▶ _Supplied records_:
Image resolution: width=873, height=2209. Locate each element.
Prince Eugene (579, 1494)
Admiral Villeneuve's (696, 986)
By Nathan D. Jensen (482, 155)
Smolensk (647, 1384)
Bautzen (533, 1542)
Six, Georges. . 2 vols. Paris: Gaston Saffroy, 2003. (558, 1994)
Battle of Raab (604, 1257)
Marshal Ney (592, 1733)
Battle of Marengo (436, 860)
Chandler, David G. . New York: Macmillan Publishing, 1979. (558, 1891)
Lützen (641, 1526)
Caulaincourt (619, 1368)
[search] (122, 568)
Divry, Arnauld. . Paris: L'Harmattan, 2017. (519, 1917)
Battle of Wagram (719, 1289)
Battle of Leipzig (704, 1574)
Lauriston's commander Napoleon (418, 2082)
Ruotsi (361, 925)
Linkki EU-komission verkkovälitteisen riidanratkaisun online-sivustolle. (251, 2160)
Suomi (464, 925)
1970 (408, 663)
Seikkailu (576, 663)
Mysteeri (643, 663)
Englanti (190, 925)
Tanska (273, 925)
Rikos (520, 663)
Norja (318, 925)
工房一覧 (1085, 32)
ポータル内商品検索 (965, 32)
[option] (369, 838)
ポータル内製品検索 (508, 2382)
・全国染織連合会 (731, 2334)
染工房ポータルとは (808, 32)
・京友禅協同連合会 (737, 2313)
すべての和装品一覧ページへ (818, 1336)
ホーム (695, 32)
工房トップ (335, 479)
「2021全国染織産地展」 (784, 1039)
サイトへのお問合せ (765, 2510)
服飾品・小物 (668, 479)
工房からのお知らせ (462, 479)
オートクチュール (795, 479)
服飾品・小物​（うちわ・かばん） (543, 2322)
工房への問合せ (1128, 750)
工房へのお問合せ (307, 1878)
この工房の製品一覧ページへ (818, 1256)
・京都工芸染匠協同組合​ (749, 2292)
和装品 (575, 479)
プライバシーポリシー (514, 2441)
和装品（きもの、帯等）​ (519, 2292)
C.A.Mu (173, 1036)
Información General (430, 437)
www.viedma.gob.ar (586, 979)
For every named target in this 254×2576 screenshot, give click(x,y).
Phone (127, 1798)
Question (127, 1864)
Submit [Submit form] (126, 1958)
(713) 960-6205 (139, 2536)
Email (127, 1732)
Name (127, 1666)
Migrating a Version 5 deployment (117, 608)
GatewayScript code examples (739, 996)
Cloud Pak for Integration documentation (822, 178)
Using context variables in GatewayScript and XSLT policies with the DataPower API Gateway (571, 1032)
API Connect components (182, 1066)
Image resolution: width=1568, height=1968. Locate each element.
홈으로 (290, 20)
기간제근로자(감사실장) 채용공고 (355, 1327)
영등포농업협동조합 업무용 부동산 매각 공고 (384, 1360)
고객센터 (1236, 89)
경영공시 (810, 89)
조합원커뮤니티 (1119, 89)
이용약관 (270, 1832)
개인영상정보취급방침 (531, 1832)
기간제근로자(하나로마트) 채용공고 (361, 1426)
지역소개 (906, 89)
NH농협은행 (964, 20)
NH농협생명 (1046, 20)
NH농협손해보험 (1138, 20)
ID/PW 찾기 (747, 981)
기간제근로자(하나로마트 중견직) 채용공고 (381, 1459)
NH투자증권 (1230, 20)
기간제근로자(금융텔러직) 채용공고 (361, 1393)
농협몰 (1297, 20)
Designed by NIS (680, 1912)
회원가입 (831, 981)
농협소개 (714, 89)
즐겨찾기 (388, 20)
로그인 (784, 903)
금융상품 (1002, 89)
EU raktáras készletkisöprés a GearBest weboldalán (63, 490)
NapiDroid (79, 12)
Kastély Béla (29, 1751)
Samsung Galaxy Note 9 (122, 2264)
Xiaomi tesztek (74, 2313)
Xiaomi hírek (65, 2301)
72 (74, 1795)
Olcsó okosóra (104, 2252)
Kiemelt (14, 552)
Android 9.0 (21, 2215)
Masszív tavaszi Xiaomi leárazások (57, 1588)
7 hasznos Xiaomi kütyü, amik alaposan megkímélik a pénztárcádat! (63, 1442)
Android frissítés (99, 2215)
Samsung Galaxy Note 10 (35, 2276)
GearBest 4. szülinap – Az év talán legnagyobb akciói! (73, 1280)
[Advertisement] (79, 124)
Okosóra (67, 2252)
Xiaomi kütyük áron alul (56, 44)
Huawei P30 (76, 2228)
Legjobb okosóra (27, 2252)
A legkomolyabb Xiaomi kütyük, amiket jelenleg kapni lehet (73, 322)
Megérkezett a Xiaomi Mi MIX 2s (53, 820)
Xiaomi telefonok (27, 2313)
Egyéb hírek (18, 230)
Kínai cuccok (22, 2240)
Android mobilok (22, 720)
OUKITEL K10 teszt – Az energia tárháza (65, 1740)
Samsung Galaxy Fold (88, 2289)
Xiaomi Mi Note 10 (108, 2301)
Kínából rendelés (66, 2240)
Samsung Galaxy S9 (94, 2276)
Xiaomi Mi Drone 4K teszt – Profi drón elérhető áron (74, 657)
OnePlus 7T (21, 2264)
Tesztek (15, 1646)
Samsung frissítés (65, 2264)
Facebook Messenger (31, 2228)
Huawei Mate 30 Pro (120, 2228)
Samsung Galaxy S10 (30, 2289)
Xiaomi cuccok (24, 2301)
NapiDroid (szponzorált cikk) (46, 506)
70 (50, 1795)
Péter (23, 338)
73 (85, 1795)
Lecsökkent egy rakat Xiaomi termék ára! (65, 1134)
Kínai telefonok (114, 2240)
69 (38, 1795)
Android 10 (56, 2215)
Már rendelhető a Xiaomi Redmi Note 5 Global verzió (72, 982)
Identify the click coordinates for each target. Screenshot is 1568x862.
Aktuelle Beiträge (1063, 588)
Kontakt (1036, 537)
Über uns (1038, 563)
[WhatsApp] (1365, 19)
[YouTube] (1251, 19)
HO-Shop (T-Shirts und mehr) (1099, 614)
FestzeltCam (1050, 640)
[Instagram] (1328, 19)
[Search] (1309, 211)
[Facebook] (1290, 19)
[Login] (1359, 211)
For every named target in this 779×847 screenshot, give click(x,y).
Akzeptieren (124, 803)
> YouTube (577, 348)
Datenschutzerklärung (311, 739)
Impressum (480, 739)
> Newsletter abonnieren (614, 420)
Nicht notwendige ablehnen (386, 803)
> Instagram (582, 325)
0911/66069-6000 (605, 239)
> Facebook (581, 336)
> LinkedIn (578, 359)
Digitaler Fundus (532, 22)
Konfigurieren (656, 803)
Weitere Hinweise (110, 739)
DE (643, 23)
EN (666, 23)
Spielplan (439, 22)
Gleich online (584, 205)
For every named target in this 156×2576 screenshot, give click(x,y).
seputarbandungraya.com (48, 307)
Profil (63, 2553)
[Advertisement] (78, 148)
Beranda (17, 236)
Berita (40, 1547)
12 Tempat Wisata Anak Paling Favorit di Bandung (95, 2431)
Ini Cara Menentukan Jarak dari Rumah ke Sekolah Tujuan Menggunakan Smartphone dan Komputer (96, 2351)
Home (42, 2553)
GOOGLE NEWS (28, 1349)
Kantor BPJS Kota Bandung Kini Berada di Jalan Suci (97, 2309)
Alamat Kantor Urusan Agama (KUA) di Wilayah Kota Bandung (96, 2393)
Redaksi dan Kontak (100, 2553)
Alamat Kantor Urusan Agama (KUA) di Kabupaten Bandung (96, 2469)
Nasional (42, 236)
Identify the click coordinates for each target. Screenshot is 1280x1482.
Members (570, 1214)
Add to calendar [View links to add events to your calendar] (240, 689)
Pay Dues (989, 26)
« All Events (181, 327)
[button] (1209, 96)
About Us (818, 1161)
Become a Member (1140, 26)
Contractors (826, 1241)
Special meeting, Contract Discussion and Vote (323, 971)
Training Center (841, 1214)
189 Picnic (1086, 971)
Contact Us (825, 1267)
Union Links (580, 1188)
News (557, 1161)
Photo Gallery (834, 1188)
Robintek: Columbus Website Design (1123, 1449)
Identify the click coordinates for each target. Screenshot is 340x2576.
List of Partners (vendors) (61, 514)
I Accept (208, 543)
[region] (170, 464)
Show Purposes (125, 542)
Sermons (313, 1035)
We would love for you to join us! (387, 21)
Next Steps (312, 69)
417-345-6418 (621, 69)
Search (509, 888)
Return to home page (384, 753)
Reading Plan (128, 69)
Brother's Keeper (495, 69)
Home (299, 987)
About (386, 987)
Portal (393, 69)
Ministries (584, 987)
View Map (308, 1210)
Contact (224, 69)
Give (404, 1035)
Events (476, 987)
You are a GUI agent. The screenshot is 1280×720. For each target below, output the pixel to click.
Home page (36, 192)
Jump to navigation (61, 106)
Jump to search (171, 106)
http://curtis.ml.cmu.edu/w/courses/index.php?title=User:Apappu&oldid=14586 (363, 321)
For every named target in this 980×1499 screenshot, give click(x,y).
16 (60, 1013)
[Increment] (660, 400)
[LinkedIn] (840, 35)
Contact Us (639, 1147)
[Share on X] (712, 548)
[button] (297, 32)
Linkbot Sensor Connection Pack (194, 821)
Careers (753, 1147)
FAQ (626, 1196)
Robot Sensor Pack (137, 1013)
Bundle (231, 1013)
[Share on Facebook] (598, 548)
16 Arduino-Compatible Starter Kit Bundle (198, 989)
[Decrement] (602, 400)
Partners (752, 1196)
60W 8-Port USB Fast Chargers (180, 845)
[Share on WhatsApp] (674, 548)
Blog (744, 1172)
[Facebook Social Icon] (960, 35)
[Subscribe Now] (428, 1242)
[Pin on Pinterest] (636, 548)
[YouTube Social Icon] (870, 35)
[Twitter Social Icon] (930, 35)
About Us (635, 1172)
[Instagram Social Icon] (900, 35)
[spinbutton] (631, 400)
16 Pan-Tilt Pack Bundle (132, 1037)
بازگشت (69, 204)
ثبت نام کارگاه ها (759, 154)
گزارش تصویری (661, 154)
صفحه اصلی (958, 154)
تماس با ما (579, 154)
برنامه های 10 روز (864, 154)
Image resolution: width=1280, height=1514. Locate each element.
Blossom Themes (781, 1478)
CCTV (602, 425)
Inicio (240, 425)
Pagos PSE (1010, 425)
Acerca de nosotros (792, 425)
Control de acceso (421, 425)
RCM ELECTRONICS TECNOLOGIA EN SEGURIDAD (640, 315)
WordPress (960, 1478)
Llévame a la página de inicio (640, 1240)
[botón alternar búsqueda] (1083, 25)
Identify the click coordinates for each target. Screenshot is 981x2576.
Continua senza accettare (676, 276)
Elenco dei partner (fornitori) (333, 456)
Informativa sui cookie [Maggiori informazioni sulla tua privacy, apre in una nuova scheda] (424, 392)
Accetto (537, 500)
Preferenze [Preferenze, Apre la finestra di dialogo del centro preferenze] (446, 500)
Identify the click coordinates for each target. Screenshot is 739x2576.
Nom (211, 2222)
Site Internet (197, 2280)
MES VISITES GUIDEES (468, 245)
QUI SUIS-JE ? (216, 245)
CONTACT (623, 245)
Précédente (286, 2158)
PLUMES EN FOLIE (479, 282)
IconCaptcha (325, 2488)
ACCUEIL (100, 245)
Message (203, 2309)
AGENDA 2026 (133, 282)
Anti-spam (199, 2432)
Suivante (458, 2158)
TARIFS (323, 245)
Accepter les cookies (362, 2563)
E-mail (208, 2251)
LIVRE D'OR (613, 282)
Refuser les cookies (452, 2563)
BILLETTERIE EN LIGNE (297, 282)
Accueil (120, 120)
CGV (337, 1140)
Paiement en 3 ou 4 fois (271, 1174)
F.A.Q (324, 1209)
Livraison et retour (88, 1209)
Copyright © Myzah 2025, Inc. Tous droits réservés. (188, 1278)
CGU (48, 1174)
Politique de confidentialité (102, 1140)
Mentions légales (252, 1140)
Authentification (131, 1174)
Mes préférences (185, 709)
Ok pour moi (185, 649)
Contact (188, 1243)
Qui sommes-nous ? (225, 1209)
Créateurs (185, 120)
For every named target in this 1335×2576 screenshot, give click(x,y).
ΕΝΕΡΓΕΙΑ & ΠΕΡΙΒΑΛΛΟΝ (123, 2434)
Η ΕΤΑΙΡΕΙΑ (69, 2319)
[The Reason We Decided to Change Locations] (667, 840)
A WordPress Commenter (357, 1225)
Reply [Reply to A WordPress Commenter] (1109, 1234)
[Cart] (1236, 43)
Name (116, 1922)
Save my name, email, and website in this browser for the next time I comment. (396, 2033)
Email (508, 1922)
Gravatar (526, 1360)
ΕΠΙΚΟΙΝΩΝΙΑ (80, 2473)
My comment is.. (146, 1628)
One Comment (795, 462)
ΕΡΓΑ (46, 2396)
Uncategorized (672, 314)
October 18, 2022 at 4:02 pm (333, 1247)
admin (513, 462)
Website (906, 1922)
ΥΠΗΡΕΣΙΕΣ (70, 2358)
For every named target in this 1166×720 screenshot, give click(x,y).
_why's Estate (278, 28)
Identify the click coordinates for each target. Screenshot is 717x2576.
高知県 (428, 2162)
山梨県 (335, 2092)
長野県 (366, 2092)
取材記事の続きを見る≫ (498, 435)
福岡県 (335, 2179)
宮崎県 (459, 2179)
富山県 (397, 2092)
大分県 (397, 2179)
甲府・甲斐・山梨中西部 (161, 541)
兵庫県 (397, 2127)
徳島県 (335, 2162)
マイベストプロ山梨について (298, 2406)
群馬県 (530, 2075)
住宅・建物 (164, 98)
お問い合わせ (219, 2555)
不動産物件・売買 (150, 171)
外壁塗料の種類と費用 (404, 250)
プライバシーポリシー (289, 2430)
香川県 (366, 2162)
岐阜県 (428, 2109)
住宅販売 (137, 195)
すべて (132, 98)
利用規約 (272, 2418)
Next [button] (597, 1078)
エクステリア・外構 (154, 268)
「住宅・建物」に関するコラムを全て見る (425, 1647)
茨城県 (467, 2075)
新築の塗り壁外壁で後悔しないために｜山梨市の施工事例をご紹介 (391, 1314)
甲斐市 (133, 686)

▶ _Given exercise_: Put the records above into a numbered list, starting at the line that contains "Rikos (520, 663)" and ending at the line that contains "API Connect components (182, 1066)". Leave out any blank lines.

▶ _Finished exercise_:
1. Rikos (520, 663)
2. Norja (318, 925)
3. 工房一覧 (1085, 32)
4. ポータル内商品検索 (965, 32)
5. [option] (369, 838)
6. ポータル内製品検索 (508, 2382)
7. ・全国染織連合会 (731, 2334)
8. 染工房ポータルとは (808, 32)
9. ・京友禅協同連合会 (737, 2313)
10. すべての和装品一覧ページへ (818, 1336)
11. ホーム (695, 32)
12. 工房トップ (335, 479)
13. 「2021全国染織産地展」 (784, 1039)
14. サイトへのお問合せ (765, 2510)
15. 服飾品・小物 (668, 479)
16. 工房からのお知らせ (462, 479)
17. オートクチュール (795, 479)
18. 服飾品・小物​（うちわ・かばん） (543, 2322)
19. 工房への問合せ (1128, 750)
20. 工房へのお問合せ (307, 1878)
21. この工房の製品一覧ページへ (818, 1256)
22. ・京都工芸染匠協同組合​ (749, 2292)
23. 和装品 (575, 479)
24. プライバシーポリシー (514, 2441)
25. 和装品（きもの、帯等）​ (519, 2292)
26. C.A.Mu (173, 1036)
27. Información General (430, 437)
28. www.viedma.gob.ar (586, 979)
29. For every named target in this 254×2576 screenshot, give click(x,y).
30. Phone (127, 1798)
31. Question (127, 1864)
32. Submit [Submit form] (126, 1958)
33. (713) 960-6205 (139, 2536)
34. Email (127, 1732)
35. Name (127, 1666)
36. Migrating a Version 5 deployment (117, 608)
37. GatewayScript code examples (739, 996)
38. Cloud Pak for Integration documentation (822, 178)
39. Using context variables in GatewayScript and XSLT policies with the DataPower API Gateway (571, 1032)
40. API Connect components (182, 1066)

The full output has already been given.